Mit Böllern sabotieren Jagdgegner die Hatz. Trotzdem wurden am ersten Wochenende der Saison schon 13 Tiere erlegt

Stockholm. Wer hat Angst vor dem bösen Wolf? In Schweden sind es vor allem die Bewohner waldreicher Gebiete. Sie stehen in diesen Tagen den Umweltschützern höchst unversöhnlich gegenüber. Seit dem Wochenende dürfen 20 von 200 in Schweden lebenden Wölfen erlegt werden. Mehr als 6800 Jäger haben eine Lizenz zum Töten. Zum Auftakt der umstrittenen Wolfsjagd wurden trotz der Aktionen von Tierschützern schon 13 Exemplare der grauen Pelztiere erlegt.

Im Bereich Värmland konnte nicht ein Wolf erlegt werden

Im Bezirk Dalarna sabotierten Jagdgegner das Aufspüren von Wolfsrudeln durch Zünden von Feuerwerkskörpern. "Die Wölfe sind schlau, jetzt haben sie erst mal gewonnen", meinte der Hobby-Jäger Lennart Johannesson in der Zeitung "Aftonbladet". In seinem Bezirk Värmland konnte nicht ein einziges der Tiere erlegt werden, obwohl mehrere Hundert Menschen sich an der Jagd beteiligten.

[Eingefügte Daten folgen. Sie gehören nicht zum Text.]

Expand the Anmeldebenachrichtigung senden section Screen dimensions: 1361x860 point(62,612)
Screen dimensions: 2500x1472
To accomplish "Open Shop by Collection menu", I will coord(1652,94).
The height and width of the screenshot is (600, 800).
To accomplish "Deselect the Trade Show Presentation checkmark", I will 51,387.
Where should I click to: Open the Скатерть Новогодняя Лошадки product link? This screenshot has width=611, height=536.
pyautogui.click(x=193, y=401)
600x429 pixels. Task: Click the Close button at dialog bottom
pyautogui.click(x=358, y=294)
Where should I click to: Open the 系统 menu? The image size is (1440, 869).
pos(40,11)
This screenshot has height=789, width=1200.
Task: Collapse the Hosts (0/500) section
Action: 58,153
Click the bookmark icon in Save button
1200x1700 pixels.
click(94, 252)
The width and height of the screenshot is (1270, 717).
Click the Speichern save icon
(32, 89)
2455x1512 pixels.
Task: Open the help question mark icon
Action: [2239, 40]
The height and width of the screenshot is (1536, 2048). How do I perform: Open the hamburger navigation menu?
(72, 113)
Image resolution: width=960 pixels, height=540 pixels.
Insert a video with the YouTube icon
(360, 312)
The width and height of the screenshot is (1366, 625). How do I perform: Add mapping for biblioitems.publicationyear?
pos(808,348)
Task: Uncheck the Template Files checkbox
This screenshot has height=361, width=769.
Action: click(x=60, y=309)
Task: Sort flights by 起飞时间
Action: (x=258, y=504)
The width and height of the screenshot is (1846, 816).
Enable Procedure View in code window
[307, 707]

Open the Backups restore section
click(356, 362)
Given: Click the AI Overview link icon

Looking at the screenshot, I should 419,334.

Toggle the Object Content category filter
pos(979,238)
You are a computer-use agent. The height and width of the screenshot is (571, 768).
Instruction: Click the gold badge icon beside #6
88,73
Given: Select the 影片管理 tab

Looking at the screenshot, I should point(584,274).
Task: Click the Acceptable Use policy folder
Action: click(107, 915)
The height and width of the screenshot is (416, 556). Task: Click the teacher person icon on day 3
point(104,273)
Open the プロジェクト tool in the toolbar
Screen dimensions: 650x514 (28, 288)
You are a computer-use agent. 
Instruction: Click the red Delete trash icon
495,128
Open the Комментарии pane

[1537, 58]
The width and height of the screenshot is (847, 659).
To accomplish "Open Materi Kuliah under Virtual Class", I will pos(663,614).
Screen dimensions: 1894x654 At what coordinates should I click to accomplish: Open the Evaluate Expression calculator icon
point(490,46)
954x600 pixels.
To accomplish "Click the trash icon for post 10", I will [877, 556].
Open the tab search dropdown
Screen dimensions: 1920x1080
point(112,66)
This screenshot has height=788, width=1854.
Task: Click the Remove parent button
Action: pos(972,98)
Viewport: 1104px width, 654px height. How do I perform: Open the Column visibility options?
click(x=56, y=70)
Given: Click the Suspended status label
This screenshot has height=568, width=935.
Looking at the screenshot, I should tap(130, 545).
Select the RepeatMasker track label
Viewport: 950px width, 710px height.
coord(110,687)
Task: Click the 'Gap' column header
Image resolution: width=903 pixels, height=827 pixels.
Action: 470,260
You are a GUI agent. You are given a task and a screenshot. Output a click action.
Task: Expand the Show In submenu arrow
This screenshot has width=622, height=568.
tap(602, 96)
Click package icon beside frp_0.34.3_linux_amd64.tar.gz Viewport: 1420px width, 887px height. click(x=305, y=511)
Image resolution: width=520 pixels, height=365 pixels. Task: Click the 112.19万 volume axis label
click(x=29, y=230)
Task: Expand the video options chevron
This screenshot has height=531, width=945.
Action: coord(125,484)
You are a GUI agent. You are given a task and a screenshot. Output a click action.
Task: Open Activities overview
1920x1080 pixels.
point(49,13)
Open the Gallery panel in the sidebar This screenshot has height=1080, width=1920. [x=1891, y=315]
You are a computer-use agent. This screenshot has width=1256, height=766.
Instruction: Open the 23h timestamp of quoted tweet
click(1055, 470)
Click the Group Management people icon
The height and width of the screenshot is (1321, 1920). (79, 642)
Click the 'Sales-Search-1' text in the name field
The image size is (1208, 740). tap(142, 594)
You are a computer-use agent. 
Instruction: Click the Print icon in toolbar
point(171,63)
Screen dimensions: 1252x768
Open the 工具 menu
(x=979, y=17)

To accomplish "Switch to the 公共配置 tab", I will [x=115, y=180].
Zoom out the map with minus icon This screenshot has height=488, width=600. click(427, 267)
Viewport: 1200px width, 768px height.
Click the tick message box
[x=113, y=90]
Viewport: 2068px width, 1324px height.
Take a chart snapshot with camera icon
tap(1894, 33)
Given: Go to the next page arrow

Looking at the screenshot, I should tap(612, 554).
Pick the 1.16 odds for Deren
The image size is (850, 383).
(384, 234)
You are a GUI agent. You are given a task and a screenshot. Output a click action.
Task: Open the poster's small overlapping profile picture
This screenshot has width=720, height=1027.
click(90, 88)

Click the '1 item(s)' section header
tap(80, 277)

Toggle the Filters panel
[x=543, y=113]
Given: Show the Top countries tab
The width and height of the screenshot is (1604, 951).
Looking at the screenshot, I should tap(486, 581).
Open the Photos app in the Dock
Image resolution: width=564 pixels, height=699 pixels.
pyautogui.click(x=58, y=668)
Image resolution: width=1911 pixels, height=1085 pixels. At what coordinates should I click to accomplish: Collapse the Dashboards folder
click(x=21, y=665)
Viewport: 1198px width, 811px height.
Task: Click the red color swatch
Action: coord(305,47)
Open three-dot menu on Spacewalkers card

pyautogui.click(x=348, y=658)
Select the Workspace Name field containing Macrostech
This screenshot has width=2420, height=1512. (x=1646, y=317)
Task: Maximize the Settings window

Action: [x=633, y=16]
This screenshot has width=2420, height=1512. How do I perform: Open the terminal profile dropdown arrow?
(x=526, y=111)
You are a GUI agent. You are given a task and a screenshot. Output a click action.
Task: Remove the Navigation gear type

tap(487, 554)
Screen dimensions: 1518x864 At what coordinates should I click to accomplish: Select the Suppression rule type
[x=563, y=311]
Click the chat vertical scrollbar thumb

Auch hier sorgten Gegner erfolgreich dafür, dass die Wölfe in Deckung gingen.

Die zweite Jagdsaison nach mehr als 40 Jahren spaltet Schweden in zwei Lager. "Alle diejenigen, die so laut nach totalem Schutz für den Wolf schreien, müssen sich nie mit den konkreten Gefahren auseinandersetzen", sagt Inge Johansson von der "Volksaktion für eine neue Raubtierpolitik" aus dem Bezirk Värmland. Die seit den 80er-Jahren wieder auftauchenden Wölfe gefährdeten "den Bestand alter Kuh- und Schafsrassen", klagt sie im Boulevardblatt "Expressen". Der genehmigte Abschuss von sechs der etwa 100 Wölfe in Värmland sei "doch nur ein Tropfen auf dem heißen Stein".

Auch Schwedens Jägerverband hält die diesjährige Quote für viel zu niedrig. Das Interesse an der Wolfsjagd ist überwältigend, obwohl einige Verbandsmitglieder schon Morddrohungen bekommen haben. Der zwischenzeitlich komplett verschwundene Canis lupus gilt als lästiger Konkurrent bei der Jagd auf Elche. Auch reißen die Beutegreifer immer mal wieder Jagdhunde.

Hingegen halten Natur- und Umweltschützer in Schweden den langsam wieder angewachsenen Wolfsstamm für nicht ausreichend gesichert, um Jagdquoten wie in diesem und im letzten Jahr zu rechtfertigen. "Ein solcher schwerer Eingriff in den Tierbestand kann weder Inzuchtprobleme bei den Tieren noch die Akzeptanzprobleme seitens der Bevölkerung lösen", erklärt Johanna Stadler, Geschäftsführerin der Tierschutzorganisation "Vier Pfoten". Die Gegner empören sich auch über das ungleiche Verhältnis von 6800 Jägern gegen 20 Wölfe. Im Jahr 2010 seien sieben Tiere angeschossen worden. Sie schleppten sich verletzt in die Wälder.

Ferner beklagen die Tierschützer die weit verbreitete Wilderei in Schweden. Pro Jahr werden nach amtlichen Schätzungen 25 bis 35 Wölfe illegal erlegt. Gefasst werden die Täter so gut wie nie. Umweltminister Carlgren will deshalb ab 2012 entschlossener handeln und gesetzliche Voraussetzungen schaffen, um Wilderer härter zu bestrafen.

Schwedens Behörden versuchen sich zwischen den harten Fronten der Befürworter und Gegner durchzuhangeln - so gut es geht. Die Wiederzulassung der Pirsch galt als eindeutiges Zugeständnis an die starke schwedische Jägerlobby und die betroffenen Regionen. Die Behörden begründen die Quote damit, dass trotz der 27 Abschüsse im letzten Jahr und den 20 in diesem der Status quo des Stamms erhalten bleibe. Außerdem sollen in diesem Jahr Tiere aus anderen Beständen in Finnland und Russland importiert und ausgesetzt werden, um durch Inzucht bedingte genetische Schwächen zu vermindern.

Brüssel erwägt eine Klage gegen die Wolfsjagd

In Brüssel sieht man das Treiben in Schweden indessen mit Unmut. So hat die EU-Kommission bereits offiziell protestiert und verlangt Aufklärung über die Hintergründe der Wolfsjagd, die gegen europäische Richtlinien verstößt. Der Brüsseler Umweltkommissar Janez Potocnik erwägt sogar, die Regierung in Stockholm wegen der Jagdgenehmigung zu verklagen.